The engine was fully installed and connected, so that left me to put the rest of the car back on around it, notably the engine cover and the louvers. This is purely mechanical and pretty straight forward. As for the rear fascia, that would have to wait until I had the muffler installed.
Before I mounted the engine cover, I replaced the old black grills with new stainless steel grills, and the old rusted retaining strip with new stainless steel ones. The old strips can just be pulled off with pliers and the grills pulled out. I started installing the new grills, but the strips wouldn't quite sit flush against the grills, allowing them to rattle around. To work around this, I bought some self-adhesive foam rubber weatherstripping and stuck strips along the edge of the grills, then pushed the retaining strips on. This worked great, and held the grills without any rattling.
The engine cover hinges are attached to the car itself through the fiberglass of the engine bay. If you're replacing the hinges, you'll need the parcel shelf back out, as that's where the nuts go on. Everything here is M6, so a 10mm socket is all you need. In the engine bay, it's really just a matter of holding up the cover while you line up the hinge studs with the holes, then slide on the washers and the nuts and tighten them down. The hardest part here is holding the engine cover in place with your shoulder while you line up the holes and get the nuts on.
The center piece that holds the cover up is attached with two M6 bolts as well that go into rivnuts into the body. Once the hinges are attached this isn't too hard to get into place, although you're still holding the cover up with your shoulder while you get the bolts in,
The louvers mount to the body from two arms positioned under the roof. On each side there is a block with two studs that goes through the arms and into the louver itself. I was out of M7 nuts, so I used M7 nylocks to mount them.
There are also the two lift pistons that keep the louvers up when they're open. These again use M7 nuts. You'll need two wrenches here, one to hold the inner nut and one to tighten the outer nut. The assembly of nuts and the rod they are mounted on spin freely against the piston itself, acting as a spindle or hinge.
At this point I built a new muffler system, which I've detailed in another post. After that, it was time to re-install the rear fascia, tail lights and license plate.
This is really just the reverse of taking it off. I hadn't removed the wiring from the backing piece and the fascia, which meant I had to move them as a single piece into position. This wasn't much trouble at all. Just be sure to check for the marker light wires and the engine latch; I wound up taking the backing off three times because I forgot something.
First, attach the backing to the brackets on either side of the engine compartment. This goes in with two sets of nuts, bolts and washers on each side, and requires a 13mm socket. My backing also had two screws that went into the fiberglass. I don't know if this was standard or after market, but they didn't seem necessary to me, so I left them off.

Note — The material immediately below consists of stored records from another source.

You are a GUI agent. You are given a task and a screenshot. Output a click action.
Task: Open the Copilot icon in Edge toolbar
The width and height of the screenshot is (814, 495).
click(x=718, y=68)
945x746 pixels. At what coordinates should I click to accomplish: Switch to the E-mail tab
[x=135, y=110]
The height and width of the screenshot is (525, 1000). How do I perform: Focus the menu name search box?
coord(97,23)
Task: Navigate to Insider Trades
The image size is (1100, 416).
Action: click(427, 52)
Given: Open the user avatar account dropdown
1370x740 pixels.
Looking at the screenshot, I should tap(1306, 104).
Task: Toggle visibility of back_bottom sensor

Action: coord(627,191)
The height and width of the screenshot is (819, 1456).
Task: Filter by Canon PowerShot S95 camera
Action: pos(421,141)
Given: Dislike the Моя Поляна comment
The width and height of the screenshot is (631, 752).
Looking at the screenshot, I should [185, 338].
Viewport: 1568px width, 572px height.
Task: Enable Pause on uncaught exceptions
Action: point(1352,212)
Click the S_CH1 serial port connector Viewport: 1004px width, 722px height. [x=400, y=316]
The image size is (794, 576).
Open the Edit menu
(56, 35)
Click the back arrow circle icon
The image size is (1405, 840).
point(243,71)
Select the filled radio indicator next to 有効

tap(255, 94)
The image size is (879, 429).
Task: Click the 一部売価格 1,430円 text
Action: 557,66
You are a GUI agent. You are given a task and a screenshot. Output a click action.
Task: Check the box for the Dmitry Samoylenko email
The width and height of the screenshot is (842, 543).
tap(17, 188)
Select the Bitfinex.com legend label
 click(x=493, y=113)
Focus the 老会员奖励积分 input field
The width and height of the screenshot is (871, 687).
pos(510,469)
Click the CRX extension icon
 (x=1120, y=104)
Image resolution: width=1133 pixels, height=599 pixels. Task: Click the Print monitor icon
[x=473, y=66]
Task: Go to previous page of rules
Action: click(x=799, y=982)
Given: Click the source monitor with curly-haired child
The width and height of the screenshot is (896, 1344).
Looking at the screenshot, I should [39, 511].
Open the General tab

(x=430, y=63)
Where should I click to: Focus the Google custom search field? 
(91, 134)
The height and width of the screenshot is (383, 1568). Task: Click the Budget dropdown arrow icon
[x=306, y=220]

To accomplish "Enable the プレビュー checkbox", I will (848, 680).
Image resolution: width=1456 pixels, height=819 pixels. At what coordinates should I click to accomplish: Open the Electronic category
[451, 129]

With that in place, attach the engine latch with two bolts and a 10mm socket . The cable for the latch is much easier to connect before bolting the latch to the backing. It just slips into the groove on the latch. If you're not sure which side is front vs back on the latch, just remember that the cable pulls towards the driver's side to open the latch, and it should be pretty clear which way to install it.
The release cable has a clip that just slips onto the edge of hole in the backing. Simple enough, but it seems to work.
Next connect the marker lights to the harness. I had previously installed blade connectors on the marker light wires, and had to replace the wire on one and fish the other out of the fender where it had fallen. I also connected my aftermarket high-center stop lamp and backup sensors. Luckily I'd labeled most of the wires when I'd taken everything apart, but there were a couple I had to look up from wiring diagrams.
With that out of the way, the fascia can go on. Make sure all the wires are actually above the bumper when getting it lined up. The top of the fascia should slide over the top edge of the backing, and the studs on the far left and right sides inside the fascia should slip over the groves in the backing. There is also some simple metal framing underneath the car that the fascia sits on; if the fascia goes over it, it won't seat properly, and you won't be able to get the bolts in.
I installed the seven Philips screws along the top edge of the fascia first, then the two screws on each end of the bottom. I was unable to install the three middle screws due to how close my muffler sits to the plate behind the fascia. I used flat washers on each screw in all cases.
Finally, there are three more nuts and washers on each side that install on studs on the fascia, securing the sides to the backing. These use a 10mm socket.
The tail lights install easily after that: connect the edge connector to the circuit board, and turn the six screws through the holes int he tail light assemblies into the fascia. The license plate is equally easy, with just four screws.
The very last thing to do is to plug backing the black bulkhead connector for the tail lights. I actually forgot to do this, and it took me a moment to realize why my tail lights weren't working when I tested everything.
And that's it -- everything's buttoned up and ready to run.